I generally avoid books set in the modern U.S., and when I read them I don’t like them. This book is an exception.
The Language of Flowers tells the story of Victoria Jones, who’s emancipated from the foster care system at age 18--with no friends, no money, no work experience and nowhere to go. (Fortunately, she knows a lot about flowers.) It also tells the parallel story of the one placement that almost led to her adoption at age 10, and how that went badly wrong. The parallel storylines work really well here, keeping the suspense high and illuminating aspects of the story that might not have been obvious otherwise.
This is a story that can only be told in the first person. Victoria is one of the most honestly written, authentic characters I’ve encountered in a long time, and although my background is nothing like hers, it was easy to relate. This is an emotional book--because as it turns out, the most difficult obstacles Victoria has deal with aren’t finding work or an apartment (although that isn’t easy), but connecting with people after a lifetime of rejection. But don’t think for a moment that this book is trite or sentimental. Instead, it deals with difficult relationships and emotions in an entirely genuine way, without pulling any cheap tricks. Which makes it an incredibly powerful book, and for that, I can’t recommend it enough.

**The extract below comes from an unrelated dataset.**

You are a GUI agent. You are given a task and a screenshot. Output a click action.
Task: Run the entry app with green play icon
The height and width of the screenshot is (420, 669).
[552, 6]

Cynical readers might notice (as some reviewers have pointed out) that Victoria gets very lucky, both in business and in the people she meets. It’s easy to envision her winding up addicted to drugs, with a no-good and possibly abusive boyfriend, and unable to find work of any kind. But that isn’t this book; this isn’t a book about how being in the system is likely to lead someone to wind up on the streets or in prison, but about how being in the system can leave someone so emotionally damaged that even when she has an opportunity, it’s virtually impossible for her to lead a normal life. And so, yes, Victoria has that opportunity and the end is hopeful. It worked for me.
I will say that while Victoria is an excellent, fully-fleshed-out character, the development of some of the other characters was not quite as good. And while the writing style is good for the most part--Diffenbaugh is a good writer; this isn’t your average pop lit--there were a few eyebrow-raising sentences of the “Putting on my clothes, I went outside and unloaded the truck” variety (she unloaded the truck while putting on her clothes?). But these quibbles pale in comparison to the overall excellence of the book, which I would recommend to anyone, not just those who normally read this sort of thing. Because, hey, I don’t, and I still loved it.
Also, there’s a dictionary of flower meanings at the end, which is just awesome.